__AIM OF THE EXERCISE__. For each line of the listing below that contains the string "will", copy the line.

__GIVEN DATA__.

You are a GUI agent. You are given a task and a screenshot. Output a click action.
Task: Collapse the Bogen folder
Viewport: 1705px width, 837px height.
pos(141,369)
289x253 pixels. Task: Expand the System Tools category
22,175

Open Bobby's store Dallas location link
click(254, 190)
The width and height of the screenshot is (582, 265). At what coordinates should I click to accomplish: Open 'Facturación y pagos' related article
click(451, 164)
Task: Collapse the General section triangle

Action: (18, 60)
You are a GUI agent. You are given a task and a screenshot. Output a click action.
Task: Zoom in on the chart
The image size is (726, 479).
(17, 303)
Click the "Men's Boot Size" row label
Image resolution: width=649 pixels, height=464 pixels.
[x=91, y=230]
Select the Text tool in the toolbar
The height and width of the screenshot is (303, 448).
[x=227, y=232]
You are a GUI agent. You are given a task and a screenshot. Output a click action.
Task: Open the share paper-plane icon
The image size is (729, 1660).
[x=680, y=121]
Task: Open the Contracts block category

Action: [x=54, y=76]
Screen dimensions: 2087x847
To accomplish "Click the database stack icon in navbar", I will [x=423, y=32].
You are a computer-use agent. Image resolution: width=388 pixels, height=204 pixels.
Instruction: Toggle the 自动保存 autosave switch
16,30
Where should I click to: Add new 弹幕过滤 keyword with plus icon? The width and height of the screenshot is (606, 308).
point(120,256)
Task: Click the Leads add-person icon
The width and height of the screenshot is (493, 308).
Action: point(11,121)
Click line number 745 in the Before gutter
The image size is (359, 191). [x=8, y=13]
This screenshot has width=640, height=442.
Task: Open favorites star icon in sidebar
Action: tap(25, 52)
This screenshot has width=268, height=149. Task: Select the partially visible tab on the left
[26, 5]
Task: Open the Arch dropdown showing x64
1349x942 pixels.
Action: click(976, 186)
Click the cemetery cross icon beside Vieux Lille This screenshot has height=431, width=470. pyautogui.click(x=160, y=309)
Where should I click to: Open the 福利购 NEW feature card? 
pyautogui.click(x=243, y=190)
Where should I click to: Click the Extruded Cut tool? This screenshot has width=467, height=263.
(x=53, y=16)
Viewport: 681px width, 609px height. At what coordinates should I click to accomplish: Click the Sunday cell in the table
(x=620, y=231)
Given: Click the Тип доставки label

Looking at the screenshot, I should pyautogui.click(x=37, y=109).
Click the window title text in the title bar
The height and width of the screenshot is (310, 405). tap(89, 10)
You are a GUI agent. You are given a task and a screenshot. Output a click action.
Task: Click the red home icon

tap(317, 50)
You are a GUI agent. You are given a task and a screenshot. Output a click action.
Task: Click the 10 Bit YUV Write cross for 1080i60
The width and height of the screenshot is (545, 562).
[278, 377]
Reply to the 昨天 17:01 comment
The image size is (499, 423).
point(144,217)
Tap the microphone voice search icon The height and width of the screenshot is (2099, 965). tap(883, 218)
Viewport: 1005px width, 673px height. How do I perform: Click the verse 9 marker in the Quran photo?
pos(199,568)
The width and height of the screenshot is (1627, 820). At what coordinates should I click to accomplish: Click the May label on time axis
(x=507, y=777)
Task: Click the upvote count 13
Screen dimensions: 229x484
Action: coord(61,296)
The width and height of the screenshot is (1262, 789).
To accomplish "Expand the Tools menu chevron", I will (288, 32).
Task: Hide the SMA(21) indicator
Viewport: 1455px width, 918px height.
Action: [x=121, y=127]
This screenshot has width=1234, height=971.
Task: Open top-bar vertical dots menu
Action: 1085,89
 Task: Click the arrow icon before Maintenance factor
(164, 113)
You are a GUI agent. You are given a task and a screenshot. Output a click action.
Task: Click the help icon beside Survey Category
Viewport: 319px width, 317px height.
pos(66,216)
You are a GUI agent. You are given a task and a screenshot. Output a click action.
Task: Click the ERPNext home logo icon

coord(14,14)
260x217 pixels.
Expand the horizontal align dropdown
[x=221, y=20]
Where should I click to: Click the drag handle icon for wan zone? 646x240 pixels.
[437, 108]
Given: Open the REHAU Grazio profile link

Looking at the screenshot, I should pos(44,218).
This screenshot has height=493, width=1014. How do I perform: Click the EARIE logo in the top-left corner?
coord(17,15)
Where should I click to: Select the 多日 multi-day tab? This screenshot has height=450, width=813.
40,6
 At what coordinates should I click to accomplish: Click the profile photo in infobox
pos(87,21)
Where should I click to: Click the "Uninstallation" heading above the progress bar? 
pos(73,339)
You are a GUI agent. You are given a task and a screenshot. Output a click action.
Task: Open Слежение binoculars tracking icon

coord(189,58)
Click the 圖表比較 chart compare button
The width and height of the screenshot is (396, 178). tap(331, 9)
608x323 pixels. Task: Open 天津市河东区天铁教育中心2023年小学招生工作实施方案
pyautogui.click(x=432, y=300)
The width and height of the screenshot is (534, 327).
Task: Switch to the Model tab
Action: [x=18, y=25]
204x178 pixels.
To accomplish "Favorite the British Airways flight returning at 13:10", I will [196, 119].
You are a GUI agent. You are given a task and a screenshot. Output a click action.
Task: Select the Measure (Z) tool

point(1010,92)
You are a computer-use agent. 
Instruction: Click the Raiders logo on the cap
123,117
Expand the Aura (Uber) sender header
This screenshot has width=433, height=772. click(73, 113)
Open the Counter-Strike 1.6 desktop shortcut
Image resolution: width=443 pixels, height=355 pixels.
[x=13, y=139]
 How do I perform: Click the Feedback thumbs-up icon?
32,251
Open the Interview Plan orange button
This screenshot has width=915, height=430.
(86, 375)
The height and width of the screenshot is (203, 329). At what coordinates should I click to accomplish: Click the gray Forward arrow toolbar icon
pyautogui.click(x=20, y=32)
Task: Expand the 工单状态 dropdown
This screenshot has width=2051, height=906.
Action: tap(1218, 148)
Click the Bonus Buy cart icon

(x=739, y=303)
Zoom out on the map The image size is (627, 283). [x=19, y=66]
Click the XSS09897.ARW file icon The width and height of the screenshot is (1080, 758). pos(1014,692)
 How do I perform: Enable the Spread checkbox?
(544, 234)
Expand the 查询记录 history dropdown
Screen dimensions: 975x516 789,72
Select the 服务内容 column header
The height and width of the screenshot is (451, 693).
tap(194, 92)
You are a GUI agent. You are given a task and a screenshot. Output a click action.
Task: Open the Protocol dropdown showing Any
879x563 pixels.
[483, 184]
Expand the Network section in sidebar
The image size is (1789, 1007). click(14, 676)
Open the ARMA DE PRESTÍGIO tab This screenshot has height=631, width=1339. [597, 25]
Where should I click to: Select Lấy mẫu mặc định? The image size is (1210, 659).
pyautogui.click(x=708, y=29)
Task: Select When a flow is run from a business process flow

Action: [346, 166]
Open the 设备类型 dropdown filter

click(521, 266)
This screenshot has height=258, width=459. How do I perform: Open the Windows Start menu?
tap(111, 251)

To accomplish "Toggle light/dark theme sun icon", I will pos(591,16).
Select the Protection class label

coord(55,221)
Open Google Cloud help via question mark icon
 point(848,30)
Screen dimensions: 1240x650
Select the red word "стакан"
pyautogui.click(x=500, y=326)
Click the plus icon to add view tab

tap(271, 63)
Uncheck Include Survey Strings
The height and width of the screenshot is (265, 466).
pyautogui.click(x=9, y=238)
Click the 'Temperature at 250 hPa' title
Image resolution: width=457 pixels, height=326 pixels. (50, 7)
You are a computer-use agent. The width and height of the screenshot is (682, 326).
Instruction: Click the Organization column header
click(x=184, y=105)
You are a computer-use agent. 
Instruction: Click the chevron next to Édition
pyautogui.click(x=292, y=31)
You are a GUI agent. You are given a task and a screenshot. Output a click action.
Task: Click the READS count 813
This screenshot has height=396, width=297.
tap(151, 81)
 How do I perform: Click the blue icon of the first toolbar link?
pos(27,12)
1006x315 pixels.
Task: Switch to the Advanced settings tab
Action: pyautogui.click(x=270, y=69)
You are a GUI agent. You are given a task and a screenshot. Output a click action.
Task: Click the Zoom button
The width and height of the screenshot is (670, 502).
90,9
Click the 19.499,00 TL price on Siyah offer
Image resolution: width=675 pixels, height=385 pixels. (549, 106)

__WRITTEN ANSWER__.
To accomplish "Click the database stack icon in navbar", I will [x=423, y=32].
To accomplish "Expand the Tools menu chevron", I will (288, 32).
To accomplish "Favorite the British Airways flight returning at 13:10", I will [196, 119].
To accomplish "Toggle light/dark theme sun icon", I will pos(591,16).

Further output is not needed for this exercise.